Teaching reading so that students become skillful readers requires and will always require guiding, because each students’ brain is unique. This responsiveness by skillful teachers allows for students’ time to be maximized for meeting goals and experiencing reading success, i.e. decoding, comprehending and enjoying text. Responsiveness is not guess work, it is starting with the reader first and applying the science, assessing what is on track and what is not, and supporting the reader to continue moving forward. Computers cannot deliver this type of guidance, just like reading the formulaic information on the various tours or locations on the internet did not equal what we gleaned and experienced by having real life guides on our excursions in Arizona.
The art of guiding readers is best understood as responsiveness, as well. What challenges or motivates one reader will not necessarily be true for another reader. Good teachers utilize many tools based on the needs of their students: strategies, genres, materials, advice, prompts, and resources, to name a few. To shame teachers for building a vibrant tool kit and encouraging readers to activate each of their brain regions, including their emotional areas or meaning-making areas which can aid readers in many ways, seems to be short-sighted in light of the science on reading.
While researching and planning helped, our time in and around the Grand Canyon was benefitted most particularly through the personal tour guides.
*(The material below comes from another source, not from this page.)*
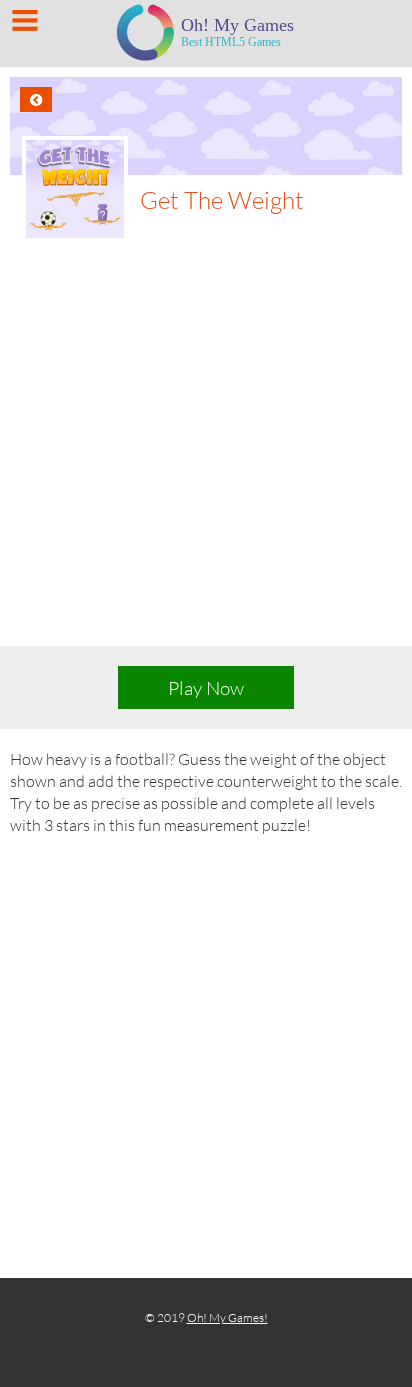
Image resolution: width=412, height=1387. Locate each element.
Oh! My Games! (227, 1317)
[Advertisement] (206, 458)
Their skillful experiences, amiable personalities, and responsiveness to our goals and questions made the most of our short time in the southwest. While we stopped at one particular point on the south rim during our bike tour, our guide was able to answer some questions that we had, sharing specific information as well as personal experiences he had while rock climbing there. Later the twins repeated some of the details from that earlier conversation with our guide during the snack break, making their own connections, and building memories that will last a life time.
All of us want our students to be rise to new heights at reading, our teachers better prepared, and instruction time used in the most meaningful ways. The goals for our Arizona family trip: more informed, inspired, and engaged/enjoyed, are good ones for every reader in our state and the world. This can happen as teachers respond to each of their students, guiding them with the fullness and balance in the science and the art of teaching reading.